The Seneca Falls Convention was seen as the platform for women's rights. It was designed for women and people of color to have a political voice.

In America, the Seneca Falls Convention in 1848 is seen as the mass movement that laid the foundation for women’s right to vote, a right that was finally ratified in 1920. From this, women all over the United States began to push for the equality of women.

These women were putting theories by Wollstonecraft into practice by creating educational institutions strictly for girls and women, such as academies, teacher training facilities, and colleges.

Elizabeth Cady Stanton and the Seneca Falls Convention

One of the activists of the 1848 Seneca Falls Convention was Elizabeth Cady Stanton, who is considered the founder of the woman’s rights movement in America. Her call to action began in London at the World Anti-Slavery Convention of 1840, when the male delegates voted to refuse women entrance into the building as fellow speakers.

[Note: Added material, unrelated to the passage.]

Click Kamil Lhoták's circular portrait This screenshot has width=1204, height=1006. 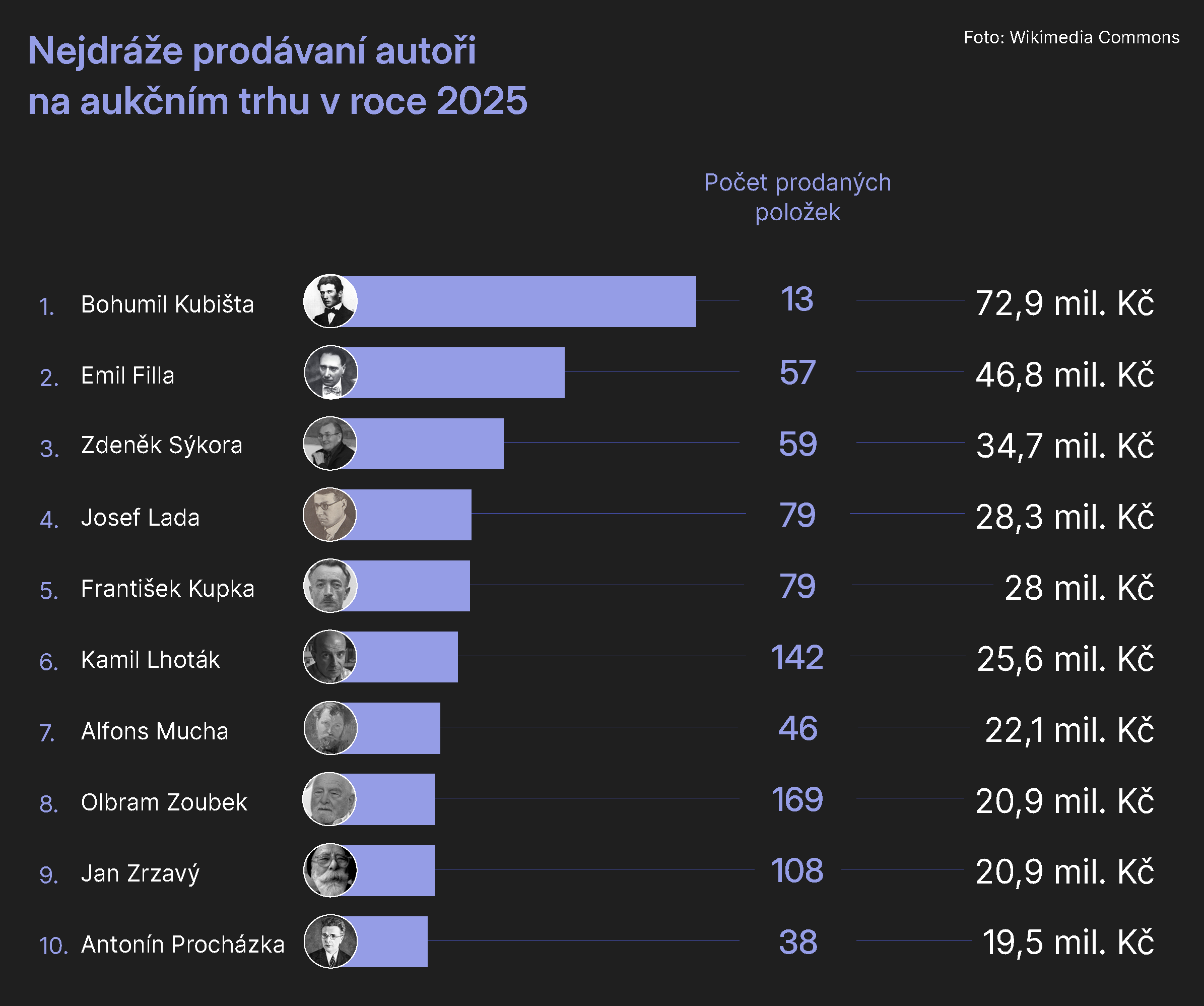(329, 657)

It was this act that caused Stanton to realize that the need for equality between men and women was essential if America was to be considered the land of the free. It was Stanton who promoted the vote for women and suffrage, and it was Lucretia Coffin Mott who helped Stanton bring about the Convention when they met in London.

Lucretia Mott was a Quaker, whose father believed in education for girls, and Mott embraced ideas that were preached by Mary Wollstonecraft. The Seneca Falls Convention was not only a platform for women's rights, but was expanded to include equality for African-Americans. One important face among the crowd gathered at the convention was Frederick Douglass.

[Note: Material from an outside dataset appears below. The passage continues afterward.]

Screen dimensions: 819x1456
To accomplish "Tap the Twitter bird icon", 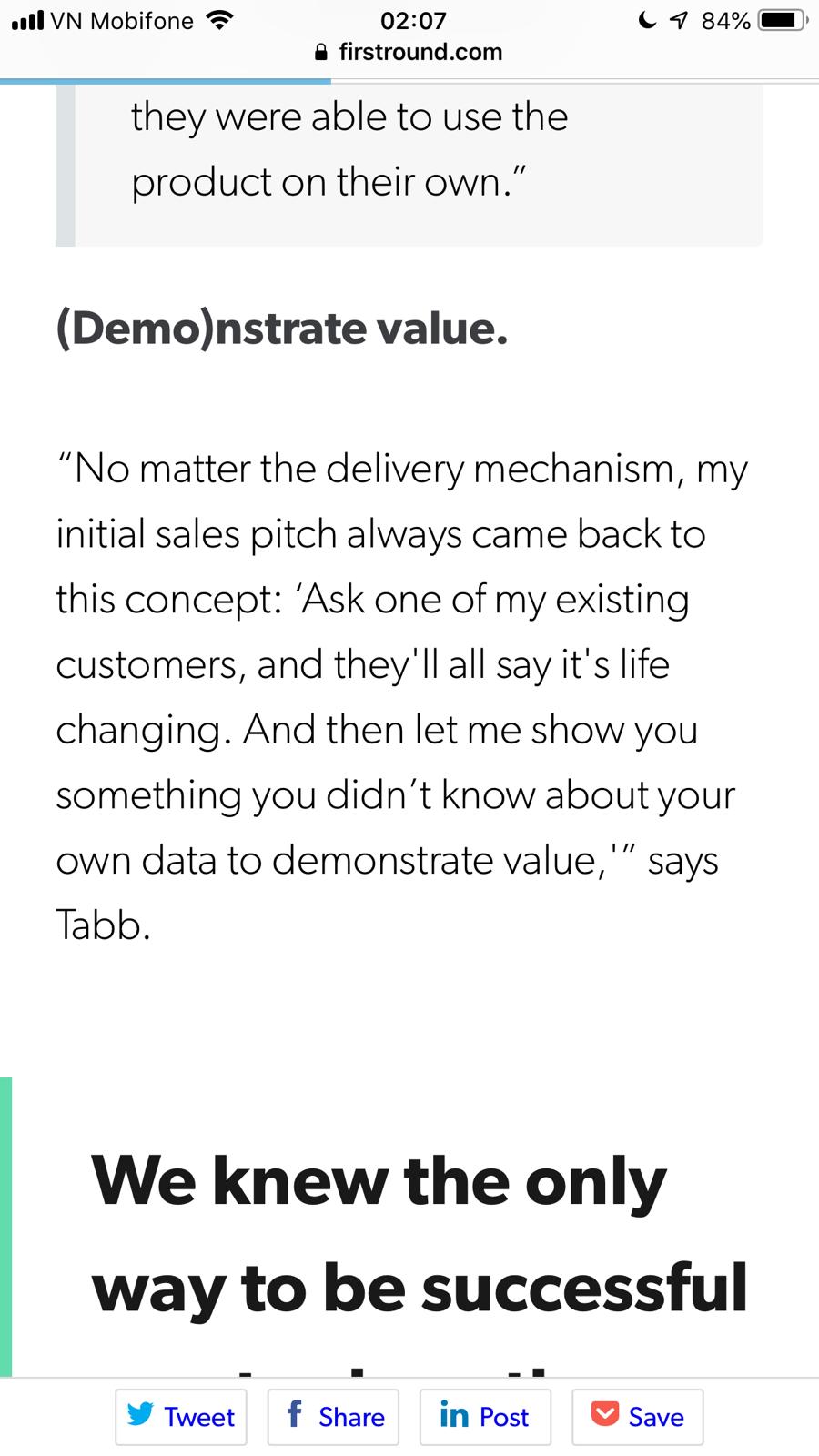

Stanton and the Solitude of Self

Years later, Stanton published her ideas on marriage, divorce, and a better life for women in The Solitude of Self, where she wrote that women had to learn to fend for themselves and not feel as though they had to depend on men. She believed that for women, marriage was like incarceration, and that divorce was a way for women to gain freedom and they should be allowed to have access to it.

Divorce wouldn’t be needed, she argued, if women were educated and treated as equals. Stanton sent a personal Thank You letter to John Stuart Mill, because she said he was the first man who understood her thoughts and feelings about women in society.

The Feminist Drive of Susan B. Anthony

Susan B. Anthony’s father valued girls as much as boys, and like Mott was educated and Quaker; so was used to outspoken women. Anthony learned early that women were disabled in the legal arena. She believed that marriage was a prison sentence, and refused all offers of marriage.

Like Mott and Stanton, she was also denied entrance into London’s Anti-Slavery Convention, but it wasn’t until after the Seneca Falls Convention that they all met. Anthony dedicated herself to the issue of temperance, and joined the Rochester Daughters of Temperance, and became its president.

Stanton, Mott, and Anthony were some of the most critical players in America, because they set the tone for the women’s rights movement for generations to come.

  • Brownmiller, Susan. (1999). In Our Time. New York: The Dial Press.

  • Freedman, Estelle B. (2002). No Turning Back: The History of Feminism and the Future of Women. New York: Ballantine Books.

  • Gurko, Miriam. (1974). The Ladies of Seneca Falls: The Birth of the Woman’s Rights Movement. New York: Macmillan Publishing Co., Inc.